Leave the pictures out, and repeat exactly each line from the one that holds "This screenshot has width=700, height=615." through the final line of the entries below.

** Supplied entries follows **

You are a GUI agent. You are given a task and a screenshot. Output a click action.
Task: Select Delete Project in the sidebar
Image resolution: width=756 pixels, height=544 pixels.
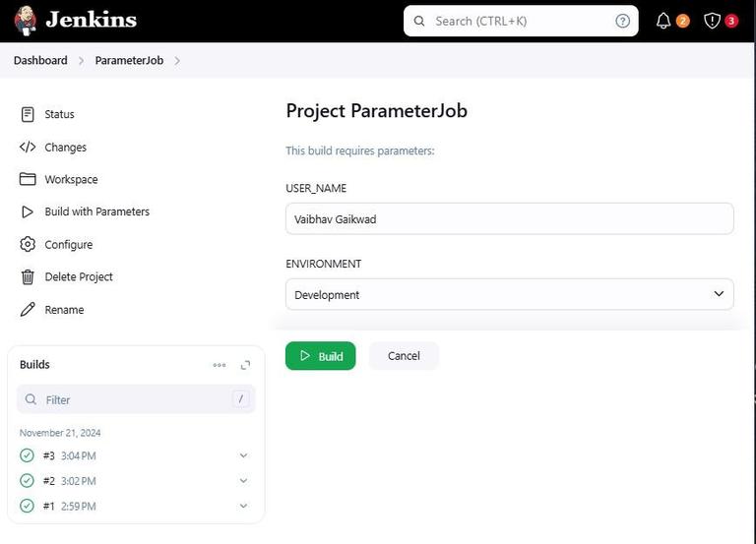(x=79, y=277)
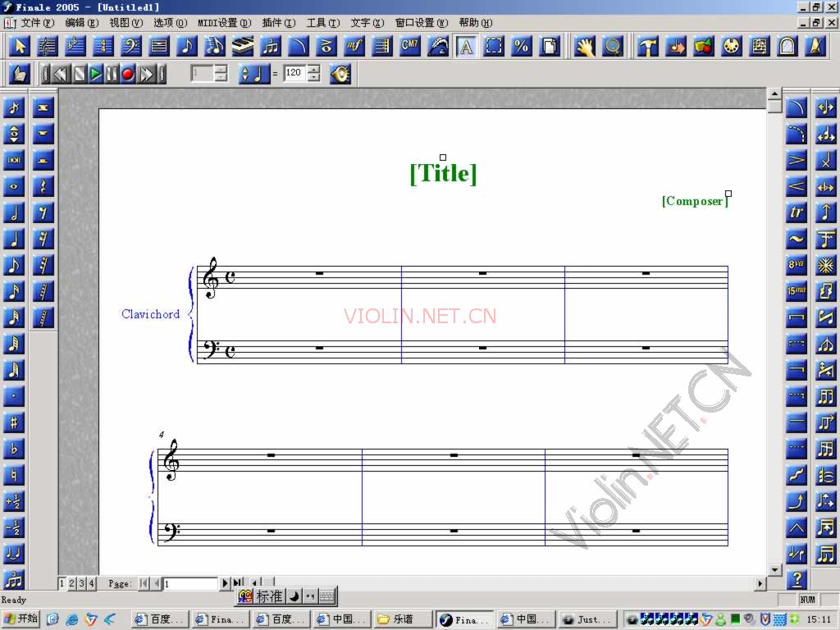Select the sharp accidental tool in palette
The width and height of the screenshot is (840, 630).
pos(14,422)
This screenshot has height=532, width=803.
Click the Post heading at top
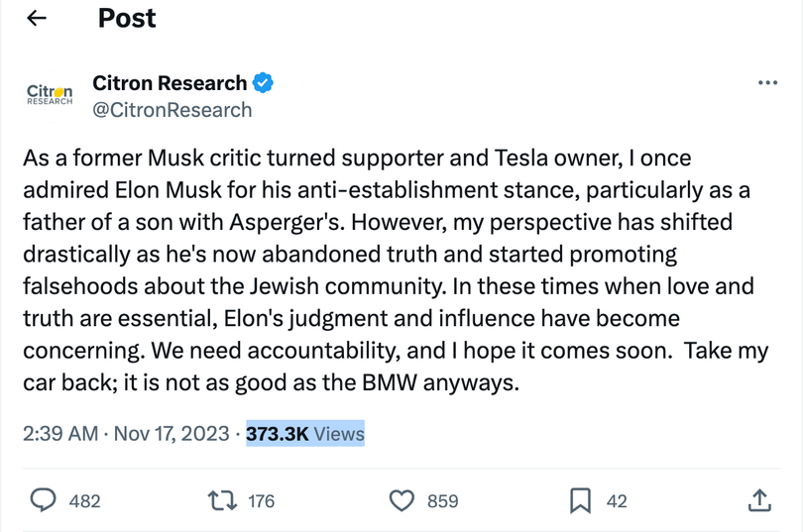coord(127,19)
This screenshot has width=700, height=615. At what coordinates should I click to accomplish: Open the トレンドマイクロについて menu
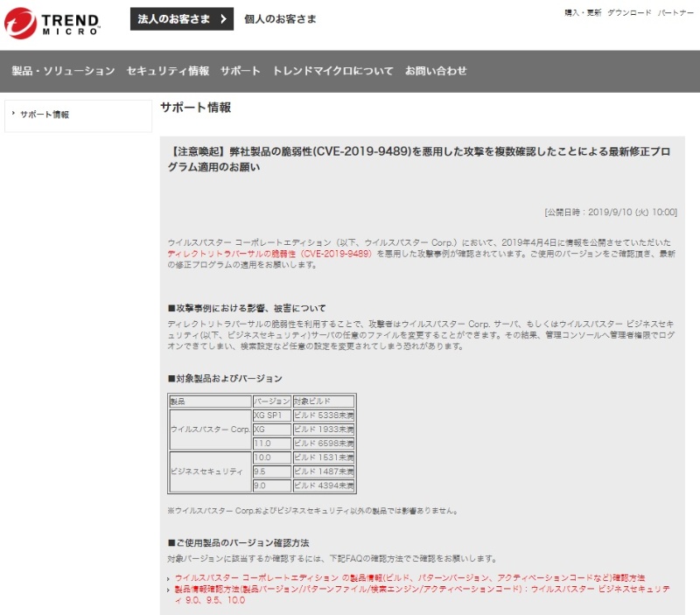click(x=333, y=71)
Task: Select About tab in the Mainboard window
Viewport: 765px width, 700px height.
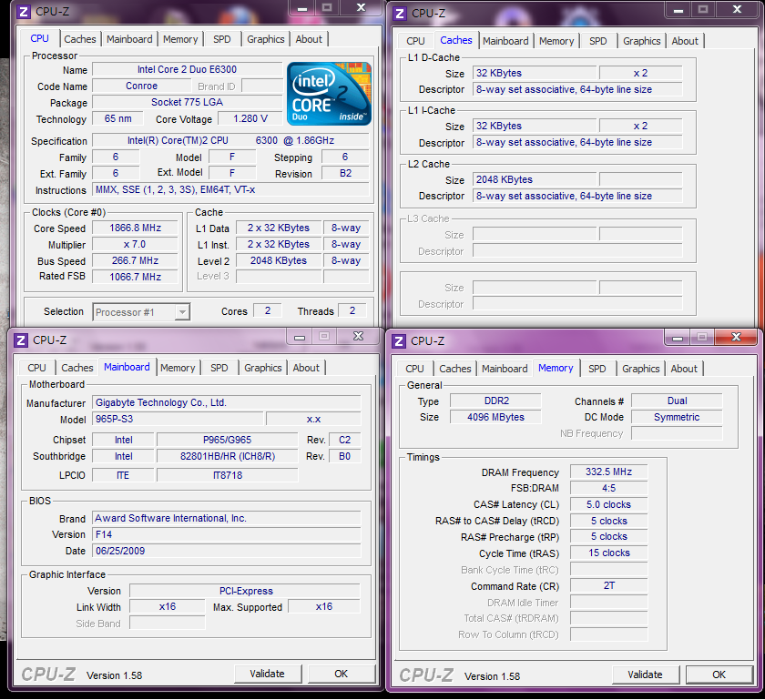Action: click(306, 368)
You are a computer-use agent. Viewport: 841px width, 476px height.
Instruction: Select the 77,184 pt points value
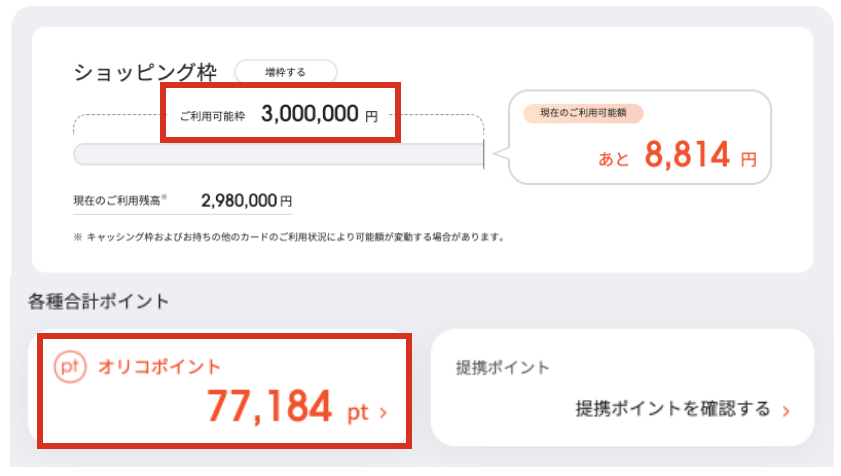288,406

** End of Supplied entries **

**Output below:**
This screenshot has width=700, height=615. At what coordinates should I click to accomplish: Open the トレンドマイクロについて menu
click(x=333, y=71)
Task: Select About tab in the Mainboard window
Viewport: 765px width, 700px height.
Action: click(306, 368)
You are a computer-use agent. Viewport: 841px width, 476px height.
Instruction: Select the 77,184 pt points value
288,406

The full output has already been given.